Unit IV: Exodus and Theogony / Making Order II
Assignments
- Hesiod, Theogony
- Exodus, plus introduction to Exodus from The Jewish Study Bible
Lectures
- Primary: Laura Leibman (Eng), “Migration legends”
- Secondary: Nathalia King (Eng), “Making Gender”
Unit V: The Iliad / Heroic Values
This unit explores the epic vision of the Iliad, and some opposed visions.
Assignments
- Iliad
- Hesiod, Works and Days
Lectures
- Primary: Ann Delehanty (French), “Brooding Whiner or Skeptical Sage”
- Secondary: Nigel Nicholson (GLAM), “Great Books”
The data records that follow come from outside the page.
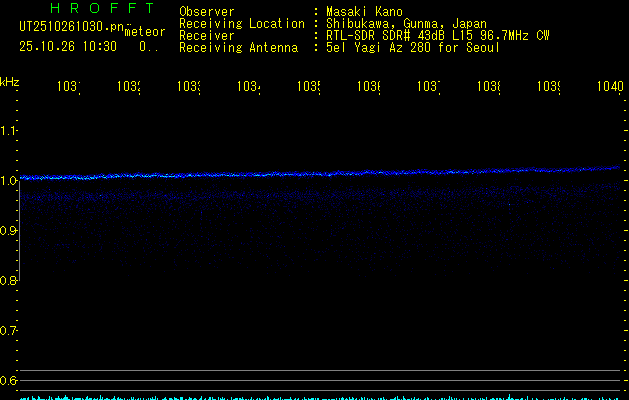Image resolution: width=629 pixels, height=400 pixels.
Task: Click the 0.7 kHz frequency tick
Action: (9, 331)
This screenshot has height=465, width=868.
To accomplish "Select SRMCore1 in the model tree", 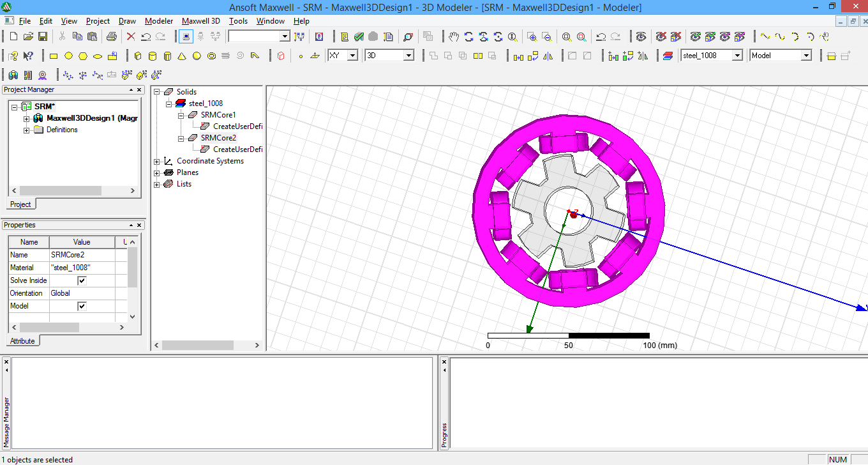I will click(x=220, y=115).
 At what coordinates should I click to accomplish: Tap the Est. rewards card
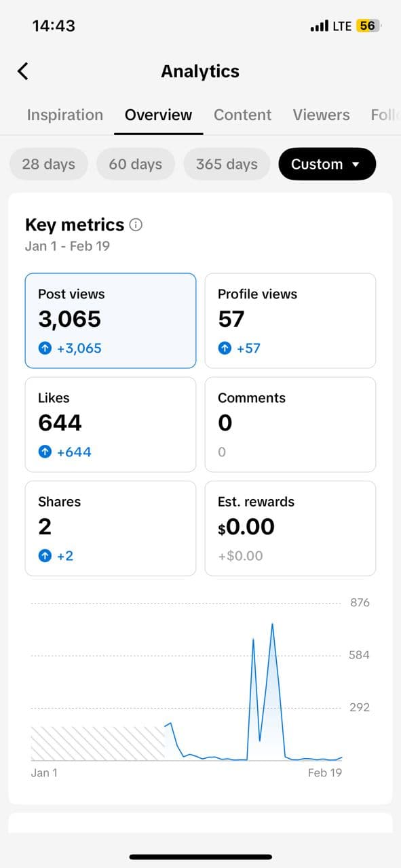click(290, 528)
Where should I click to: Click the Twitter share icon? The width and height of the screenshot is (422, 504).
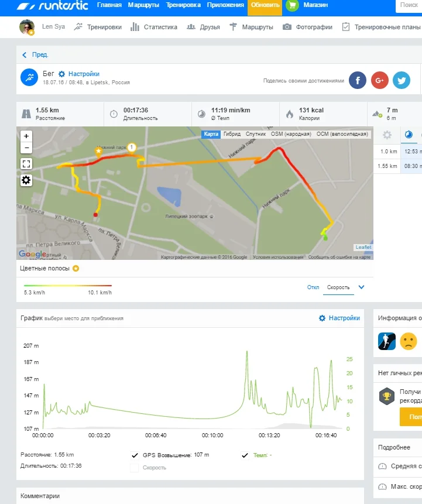pyautogui.click(x=402, y=80)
Unit VI: Herodotus / Narrating Difference
The central text of this unit is Herodotus’ Histories, and the central theme is how identities are constructed in the context of perceived differences and how those differences are described, constructed and explored. Herodotus’ histories are particularly concerned with the Persian empire in relation to the city state of Athens; the Persian empire was vastly larger in size of territory, population and resources than any empire Athens achieved, and served as both a model and an antitype, both for Greek thinkers and for other groups at or beyond the margins of the Persian empire.
Assignments
- Herodotus, Histories, epigraph, books I-III, VII-IX; cf. the “Structural Outline,” pp. 607-14
- Achaemenid era inscriptions, The Persian Empire, I, ed. Amelie Kuhrt (Routledge, 2007), pp. 70-4, 141-158, 492-5, 503-5.
Lectures
- Primary: Margot Minardi (Hist), “Same Difference”
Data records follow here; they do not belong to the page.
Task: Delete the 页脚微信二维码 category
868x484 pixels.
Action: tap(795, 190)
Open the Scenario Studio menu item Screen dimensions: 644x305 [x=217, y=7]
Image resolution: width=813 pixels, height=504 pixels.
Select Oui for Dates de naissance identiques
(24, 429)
- Secondary: Meg Scharle (Phil), Coming soon
Unit VII: The Oresteia / Democracy, Citizenship and Exclusion
The texts of this unit explore the operation of democratic politics and ideas of citizenship. The Oresteia trumpets an ideal of impersonal, communal justice as a solution to older forms of revenge and retaliation. Yet even in this trilogy, questions are raised about the fairness of its methods, and the ways that ideas of family, duty and piety are reformulated. The companion materials explore further the experience and representation of one of the groups—the enslaved—in opposition to which Athenian-ness was defined.
Assignments
- Aeschylus, Agamemnon, Libation Bearers and Eumenides (= The Oresteia)
- Orlando Patterson, Slavery and Social Death (Harvard University, 1982), vii-xi [from preface], 1-14 [“The Constituent Elements of Slavery”], 334-42 [“Slavery as Human Parasitism”]
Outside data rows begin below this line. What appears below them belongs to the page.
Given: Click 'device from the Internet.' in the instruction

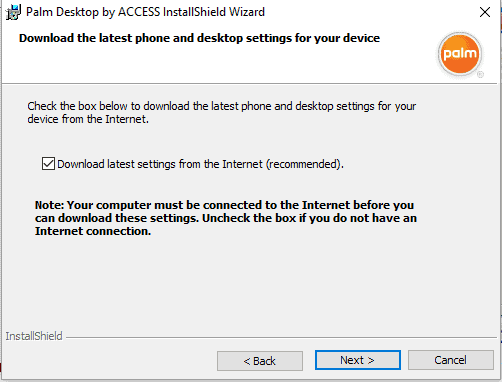Looking at the screenshot, I should [x=88, y=119].
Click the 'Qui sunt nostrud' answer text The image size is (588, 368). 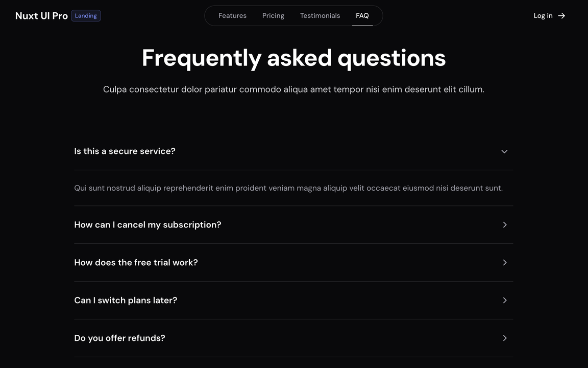[x=288, y=188]
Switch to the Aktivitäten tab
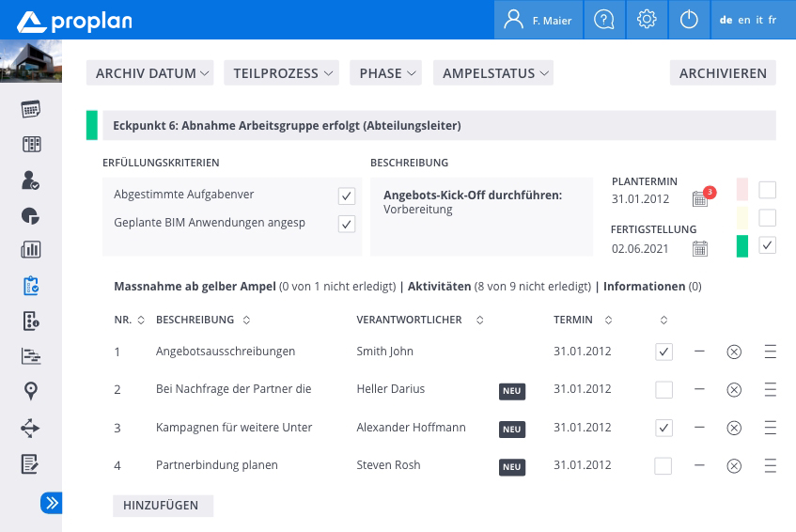Viewport: 796px width, 532px height. click(x=440, y=287)
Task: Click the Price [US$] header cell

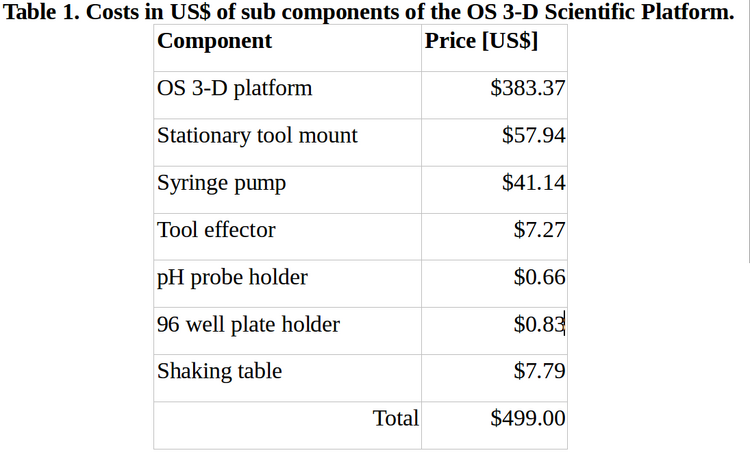Action: click(x=494, y=48)
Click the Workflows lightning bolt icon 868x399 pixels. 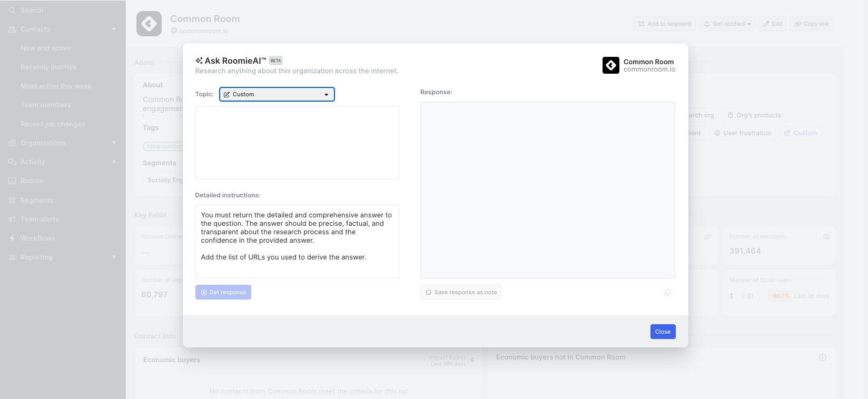[12, 238]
- Images of Athenian Slavery
Lectures
- Primary: Jay Dickson (Eng), “The Beginnings of Tragedy”
- Secondary: Alice Hu (GLAM) and Margot Minardi (Hist), “Slavery and Social Death”
Unit VIII: Thucydides / Speech in Crisis
This unit explores the role of political speech and persuasion as a means to reach the truth, wield power, and make decisions. Thucydides’ history of the Peloponnesian war between Athens and Sparta suggests that Athens’ defeat has its root in the corruption of speech, while Plato’s Apology traces Socrates’ trial and death to the democratic processes that untether speech from truth and justice.
Assignments
- Thucydides, History of the Peloponnesian War, I-II, III.36-50, III.69-85, V.83-116, VI-VII
- Plato, “Apology,” “Euthyphro,” and “Crito“(in Trial and Death of Socrates)
Lectures
- Primary: Pancho Savery (Eng), “A Kind of Gadfly”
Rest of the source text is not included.